The formulation above maps symbolic transition to a similar structure of subtask policies. It implies that the execution of the subtask will be feasible if the termination condition is $1$ , while it will be infeasible if the termination condition is $0$ . Therefore, the interpretability of the subtasks depends on how they contribute to the plan’s symbolic transitions. The interpretability of the feasible subtasks is guaranteed by the interpretability of the corresponding symbolic transition. In contrast, the infeasible subtasks are abandoned as un-interpretable as they do not contribute to any interpretable symbolic plan.

By mapping the tasks of the symbolic plan to the subtask policies, we incorporate the hierarchical structure to the decision-making where the symbolic task controls the higher-level planning, and the corresponding subtask policy controls the primitive actions required to accomplish the task. As illustrated in Fig. 2, the subtask policies exhibit Markovian property at the symbolic task level and thus executed sequentially according to the plan.

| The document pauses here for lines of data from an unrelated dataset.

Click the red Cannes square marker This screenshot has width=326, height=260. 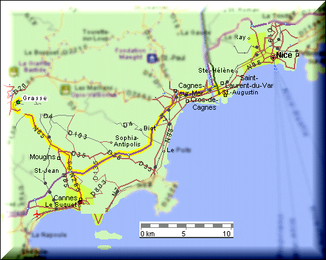tap(80, 202)

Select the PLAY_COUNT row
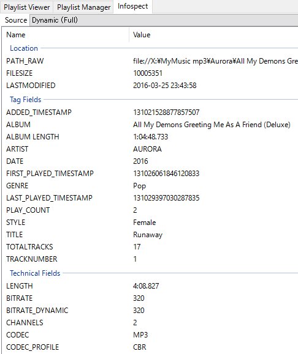click(150, 210)
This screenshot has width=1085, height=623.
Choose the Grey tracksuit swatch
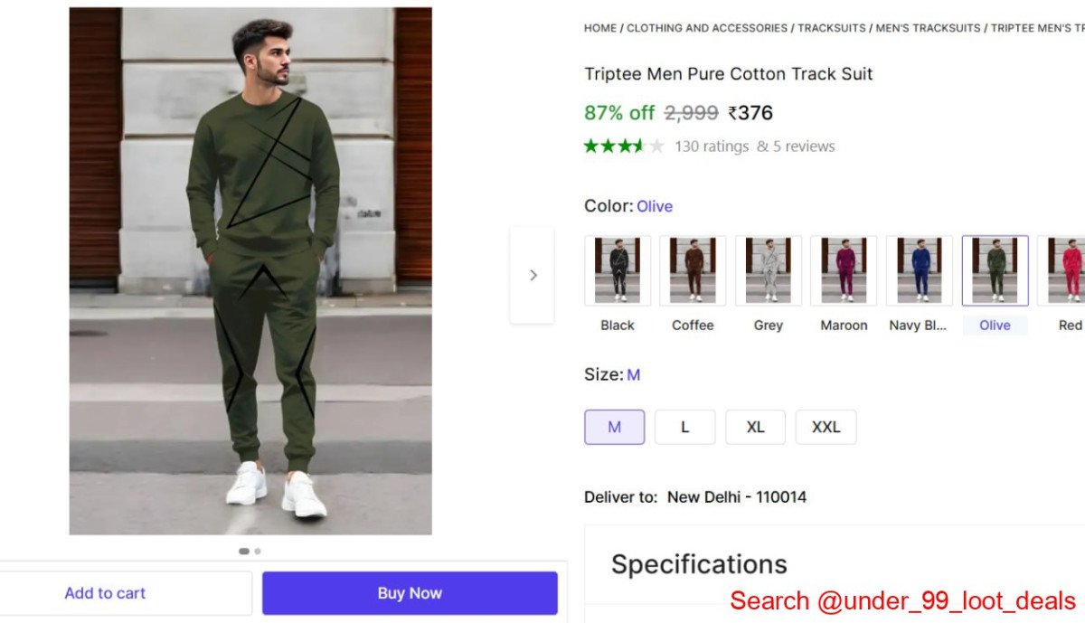769,270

IV-D Explicit Success Ratio Maximization

We first assign $t_{e}(\tilde{s^{\prime}})$ with some trustworthiness values in a binary form, which is used for computing the trust score. It is defined as:

t_{e}(\tilde{s^{\prime}})=\left\{\begin{array}[]{ll}+1,&\beta(\tilde{s^{\prime}})=1\\ -1,&\hbox{otherwise}\end{array}\right.

(3)

which means that the trustworthiness value will be $+1$ if the subtask terminated at $\tilde{s^{\prime}}$ can be achieved, otherwise it will be $-1$ . Other more sophisticated distribution (e.g., Bernoulli distribution) can also be modeled other than this 0-1 distribution model in practice.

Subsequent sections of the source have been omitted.